§ **Selection**:
☆ ☆ ☆ ☆ ☆ ☆ ☆

Would it also be worth reconsidering @norio_nomura s fix for [SR-6629] again?([SR-6629] JSONEncoder with convertToSnakeCase encodes myURLProperty into my_url_property, but JSONDecoder with convertFromSnakeCase does not decode myURLProperty from my_url_property. ¡ Issue #3752 ¡ apple/swift-corelibs-foundation ¡ GitHub) Add useSnakeCasedKeys to JSONDecoder.KeyDecodingStrategy by norio-nomura ¡ Pull Request #14039 ¡ apple/swift ¡ GitHub

I just hit that problem as well...

I see the problem of archived data. However, IMHO the current behaviour is a bug - and data archived with it would be relying on that bug.
IMHO, dictionary is clearly a keyed structure, so I don't know how you can expect it to be encoded/decoded in an unkeyed container. Similarly to what @jjanke mentioned, I'd expect Dictionary to always encode itself into a keyed container.
I see, that there are limitations proposed by the resulting format. In this case JSON only being able to have string keys. But that is again something that the encoders/decoders should have to deal with. Since CodingKey already makes sure that keys of an unkeyed container can be represented as String and possibly Int, the encoders could make use of that.
The only remaining question is, how to get from an arbitrary RawRepresentable type (whose RawValue could be any type) to something that is convertible to String and/or Int.
I see two options here. One would be to implement some kind of marker, similar to what @itaiferber already described. In this case I'd just use a "dummy" coding key internally, instead of limiting it to String. This would allow the encoder/decoder to decide what to use as key (String or Int).

Another option would be to introduce a new protocol CodingKeyRepresentable, which would allow developers to decide themselves, how a RawRepresentable type (or any type for that matter) translates into a CodingKey:

public protocol CodingKeyRepresentable {
    associatedtype CodingKey: Swift.CodingKey

    var codingKey: CodingKey { get }
}

extension RawRepresentable where Self: CodingKeyRepresentable, Self.CodingKey == Self {
    public var codingKey: CodingKey { return self }
}

extension RawRepresentable where Self: CodingKeyRepresentable, Self.CodingKey == RawValue {
    public var codingKey: CodingKey { return rawValue }
}

With Swift 5.1's new features, we can maybe even provide some default implementation for any RawRepresentable type whose RawValue is either String or Int. (Haven't tried if that would work, though).

private enum AnyCodingKey: CodingKey {
    case string(String)
    case int(Int)

    var stringValue: String {
        switch self {
        case .string(let str): return str
        case .int(let int): return String(int)
        }
    }

    var intValue: Int? {
        switch self {
        case .string(let str): return Int(str)
        case .int(let int): return int
        }
    }

    init?(stringValue: String) { self = .string(stringValue) }
    init?(intValue: Int) { self = .int(intValue) }
}

extension RawRepresentable where Self: CodingKeyRepresentable, Self.RawValue == String {
    public var codingKey: some Swift.CodingKey { return AnyCodingKey.string(rawValue) }
}

extension RawRepresentable where Self: CodingKeyRepresentable, Self.RawValue == Int {
    public var codingKey: some Swift.CodingKey { return AnyCodingKey.int(rawValue) }
}

Otherwise we could simply not restrain the CodingKeyRepresentable protocol with an associatedtype and have its codingKey property simply return an existential. In this case it would be easier to provide default implementations.

☆ ☆ ☆ ☆ ☆ ☆ ☆

§ **Data extract**:
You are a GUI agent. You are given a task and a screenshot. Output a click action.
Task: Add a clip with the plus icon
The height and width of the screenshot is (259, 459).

☆ ☆ ☆ ☆ ☆ ☆ ☆

§ **Aim of the exercise**:
From the forum post on encoding dictionaries with Codable, pull out everything from "IMHO, dictionary is" down to "use of that." word for word.

§ **Completed task**:
IMHO, dictionary is clearly a keyed structure, so I don't know how you can expect it to be encoded/decoded in an unkeyed container. Similarly to what @jjanke mentioned, I'd expect Dictionary to always encode itself into a keyed container.
I see, that there are limitations proposed by the resulting format. In this case JSON only being able to have string keys. But that is again something that the encoders/decoders should have to deal with. Since CodingKey already makes sure that keys of an unkeyed container can be represented as String and possibly Int, the encoders could make use of that.